É certo que estamos num Estado aconfessional, mas a dimensão da JMJ ultrapassa os limites do nosso legítimo e querido republicanismo. Também não somos uma monarquia, mas a sociedade portuguesa deixa-se prender pelo aparato da monarquia britânica e trata bem o atual candidato a um trono português que não existe. Por mim, sem desprimor pela nobilíssima preocupação de Francisco pelos reclusos, nomeadamente jovens, preferiria ver a medida de perdão e de amnistia mais ligada à JMJ, que a figura do Papa enriquece, mas em que não devia ser o móbil quase indispensável.

Não creio que a medida seja ferida de inconstitucionalidade, como receia a APAR, porquanto, já em tempos, o Tribunal Constitucional, em sede de recurso, reconheceu que toda a amnistia delimita o seu âmbito a nível temporal, a nível da abrangência de crimes e a nível do universo de beneficiários (ver Acórdão n.º 444/97, de 25 de junho).
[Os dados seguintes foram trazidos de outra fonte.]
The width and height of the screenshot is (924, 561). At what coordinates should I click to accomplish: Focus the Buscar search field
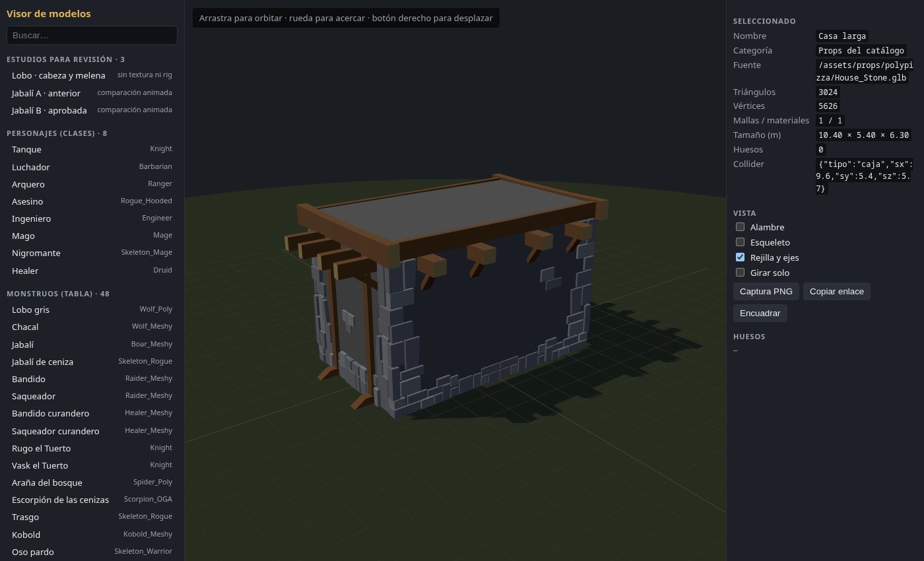92,35

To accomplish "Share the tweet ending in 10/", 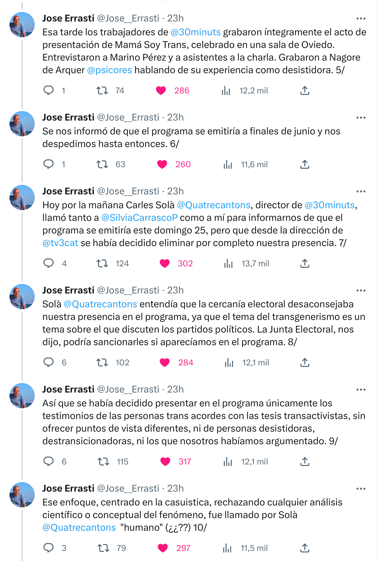I will pyautogui.click(x=305, y=548).
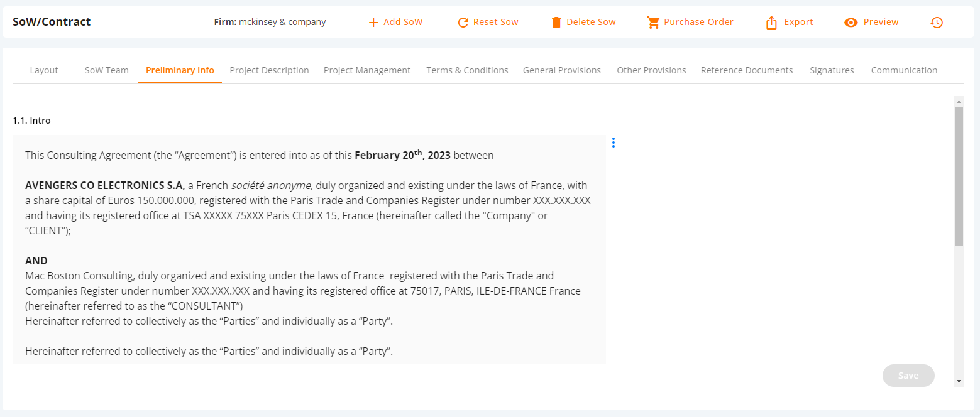The image size is (980, 417).
Task: Click the scrollbar down arrow
Action: click(x=959, y=381)
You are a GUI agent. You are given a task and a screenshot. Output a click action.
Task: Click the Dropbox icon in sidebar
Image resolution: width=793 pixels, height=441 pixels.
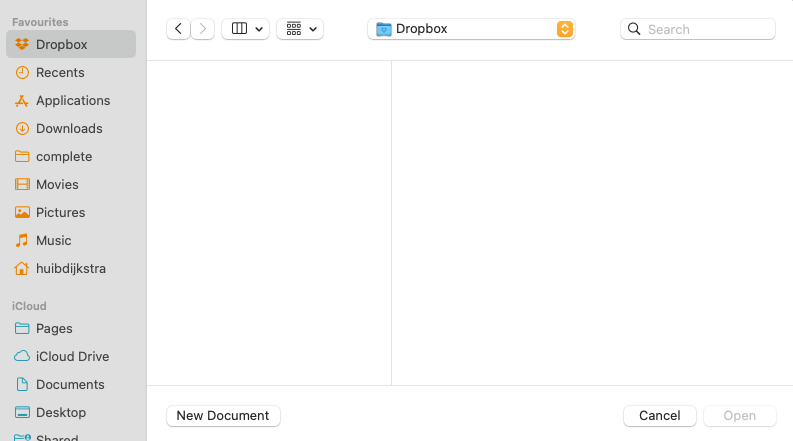point(22,44)
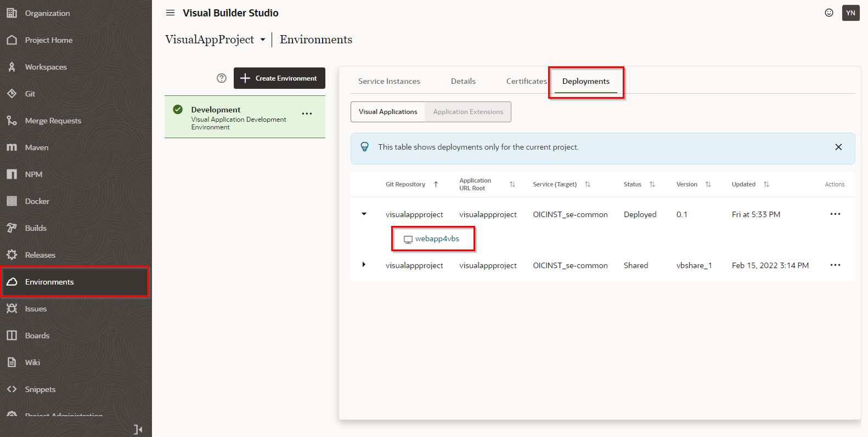Sort table by Status column

652,184
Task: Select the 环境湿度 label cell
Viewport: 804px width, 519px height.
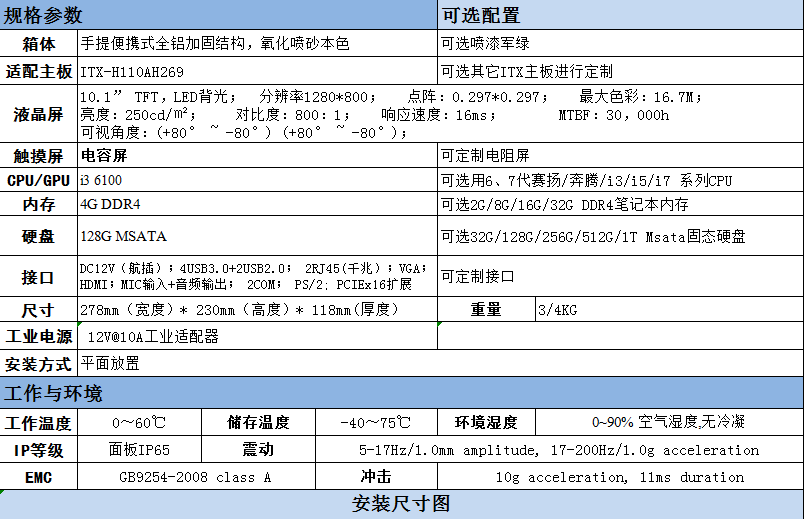Action: click(x=486, y=423)
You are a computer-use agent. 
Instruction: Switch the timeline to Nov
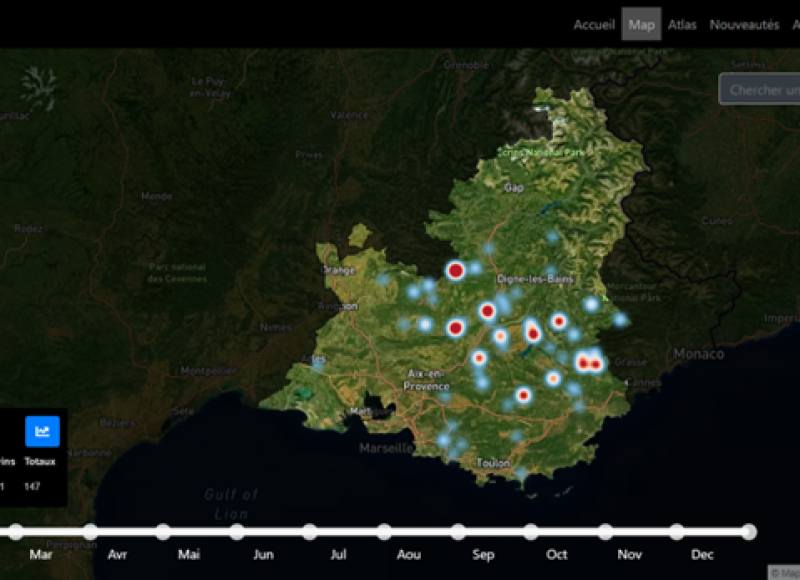(604, 532)
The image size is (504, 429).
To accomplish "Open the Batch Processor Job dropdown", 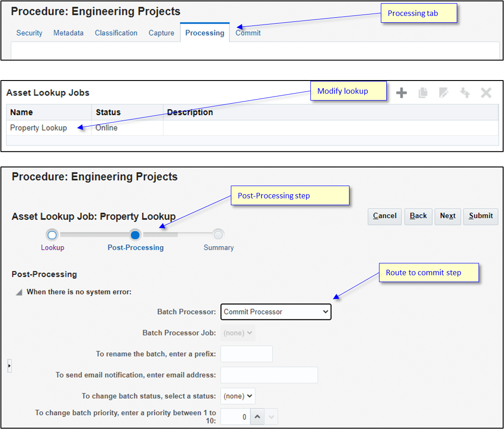I will 238,333.
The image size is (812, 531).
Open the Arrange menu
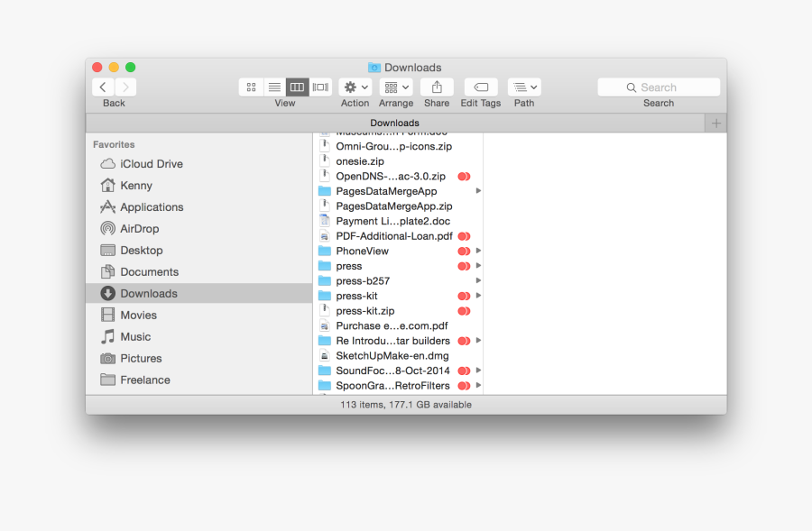[x=396, y=87]
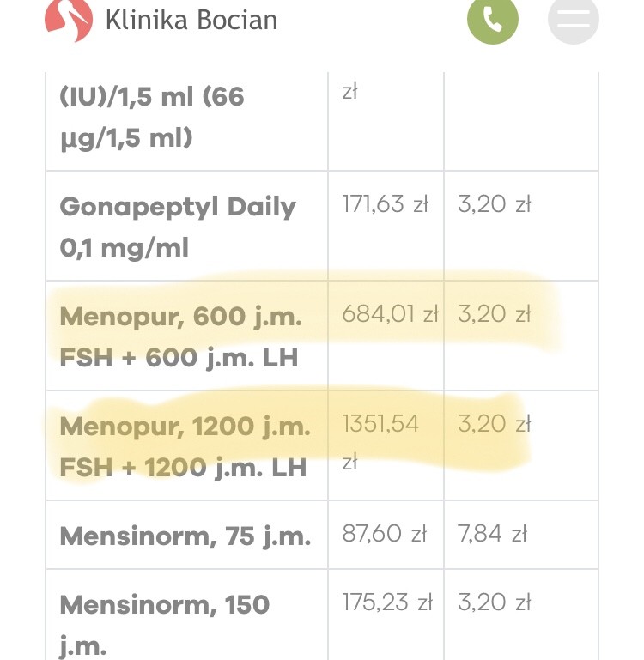Tap the green phone call icon
The image size is (644, 660).
(x=493, y=19)
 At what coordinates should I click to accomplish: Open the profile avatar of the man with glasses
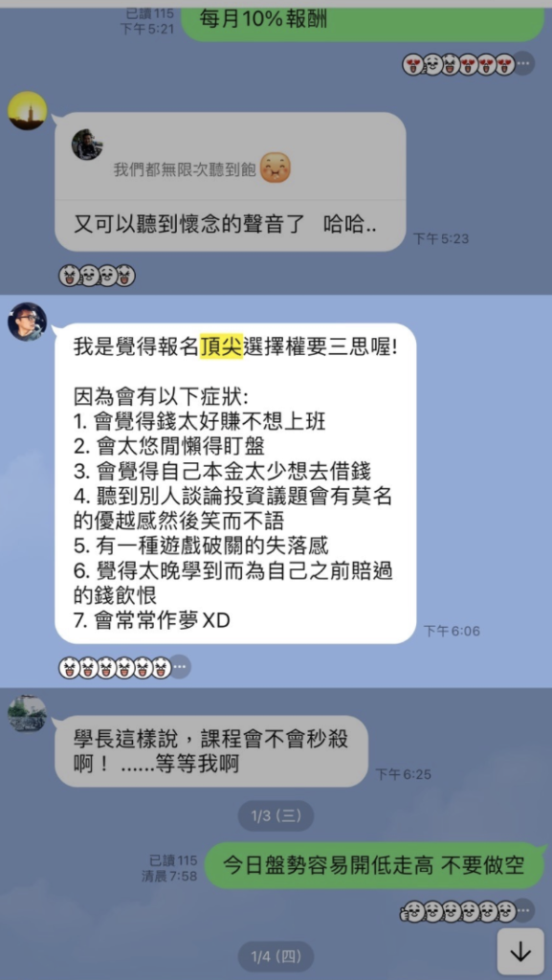(27, 322)
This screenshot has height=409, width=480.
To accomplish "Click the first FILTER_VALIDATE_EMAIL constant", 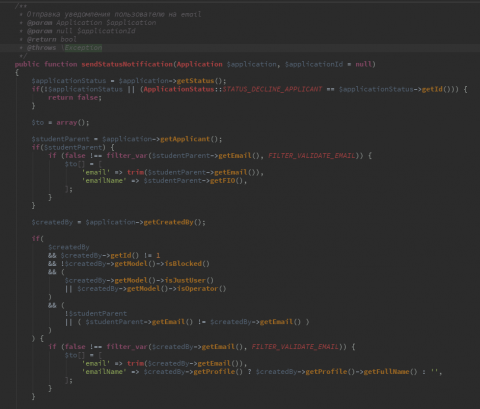I will pos(312,155).
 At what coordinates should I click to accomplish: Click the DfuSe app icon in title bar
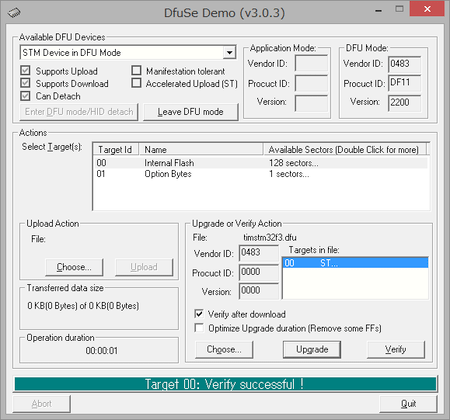(14, 13)
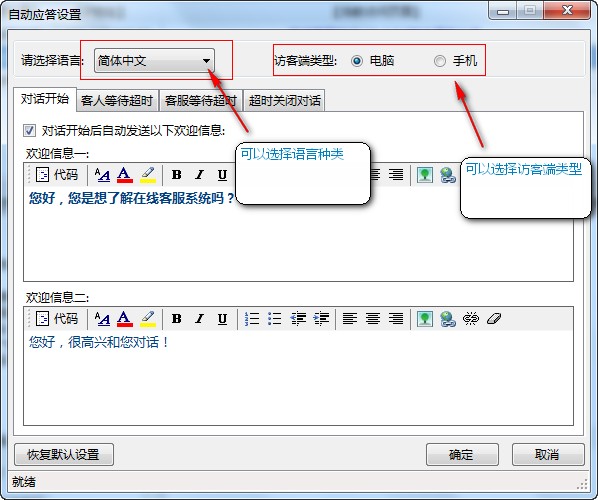Screen dimensions: 598x500
Task: Click 确定 button
Action: (462, 454)
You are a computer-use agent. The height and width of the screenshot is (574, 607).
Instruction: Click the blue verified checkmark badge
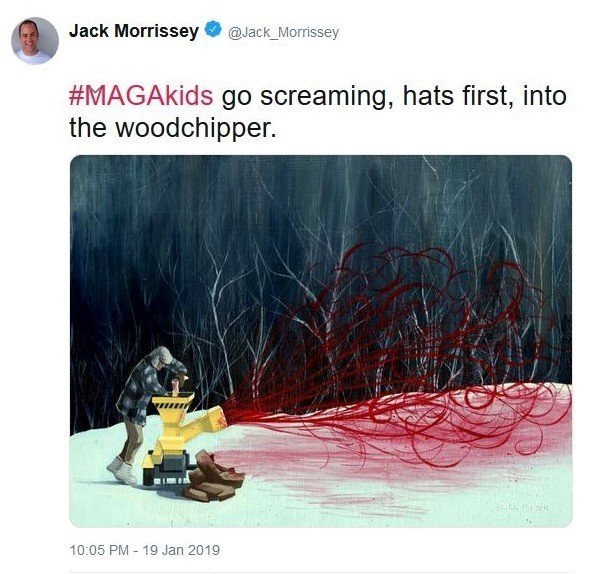coord(213,30)
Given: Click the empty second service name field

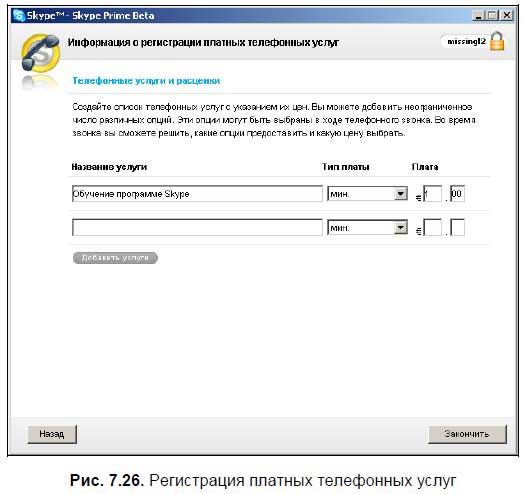Looking at the screenshot, I should 197,227.
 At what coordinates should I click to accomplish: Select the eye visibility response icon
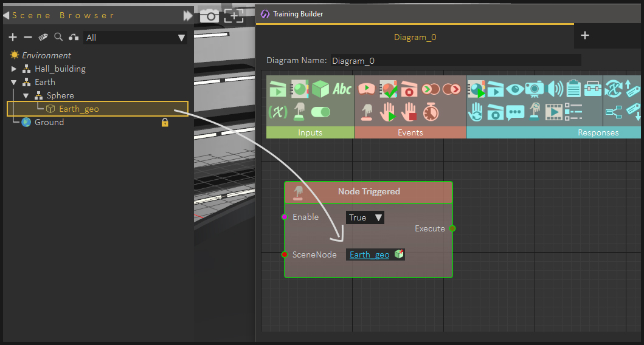click(514, 89)
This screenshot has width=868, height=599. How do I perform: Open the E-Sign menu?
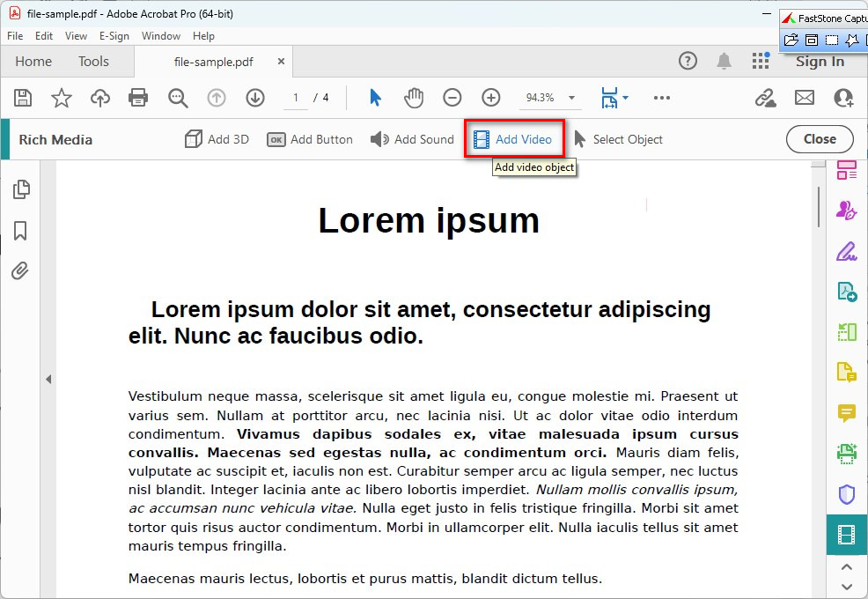pos(114,36)
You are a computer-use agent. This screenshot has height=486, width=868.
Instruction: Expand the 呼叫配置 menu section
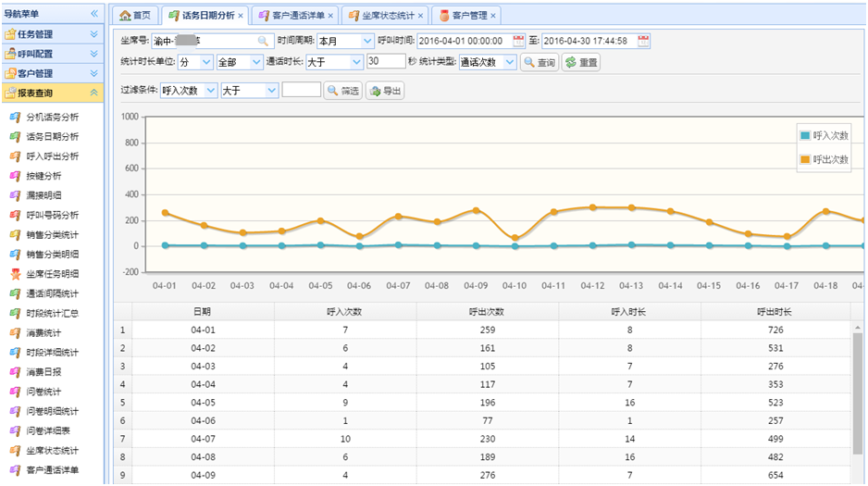point(93,54)
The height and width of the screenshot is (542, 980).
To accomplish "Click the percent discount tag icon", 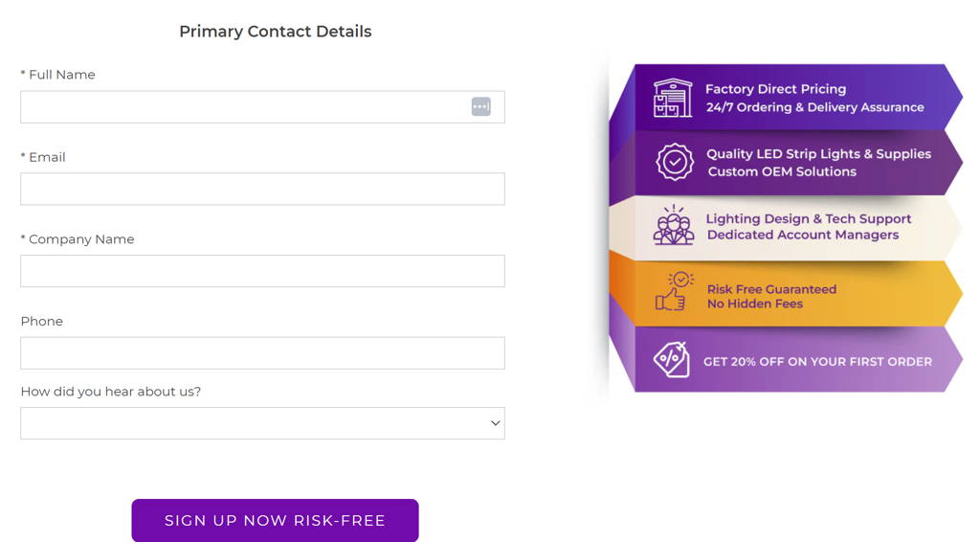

Não obstante, atendendo à dimensão universal da JMJ (não se cingindo a crentes, nem a um continente), vendo a abrangente dimensão humana da estrutura logística e o empenho coletivo mostrado na peregrinação dos seus símbolos, por todo o país, salientando que alguns trabalhos importantes são obra de reclusos, entendo que só haveria vantagens em alargar o universo etário a todos os reclusos. Isto, para lá do efeito simbólico.

Por fim, uma nota sobre a hipótese, que os últimos acontecimentos praticamente afastaram, de o Papa Francisco não poder vir a Portugal, para presidir in loco à JMJ, e o facto de se dizer que não há um plano B – o Papa já mandou elaborar o programa pormenorizado da visita e garantiu, em videomensagem, a sua presença. É evidente que toda a programação se deve manter, bem como as medidas a ela atinentes.  

As JMJ são uma iniciativa do Papa. Os jovens reúnem sob a égide papal que preside, em princípio, in loco. Todavia, a presença física do Papa não é essencial, nem indispensável. Recordo que o Congresso Eucarístico Internacional de Lourdes, em 1981, não pôde ter a presença de João Paulo II, por internamento do mesmo, em virtude do atentado que tinha sofrido. Porém, não deixou de ser presidido pelo Papa, através do Enviado Especial, o cardeal Gantin.

Por isso, do meu ponto de vista, a promoção da JMJ foi demasiado centrada na pessoa do Papa Francisco, quando devia ter sido propalada como iniciativa eclesial sub Petro et cum Petro (com e sob o sucessor de Pedro), deixando tresler a ideia de que, sem Francisco, a JMJ perderia sentido.

A voz do Papa é muito importante na Igreja, mas não é a única. Aliás, é conhecido o aforismo de Santo Inácio de Antioquia “Ubi episcopus ibi Ecclesia” (onde está o bispo, aí está a Igreja).

Se o evento fosse mais eclesial e menos papal, não teria havido polémica com palco e com altar.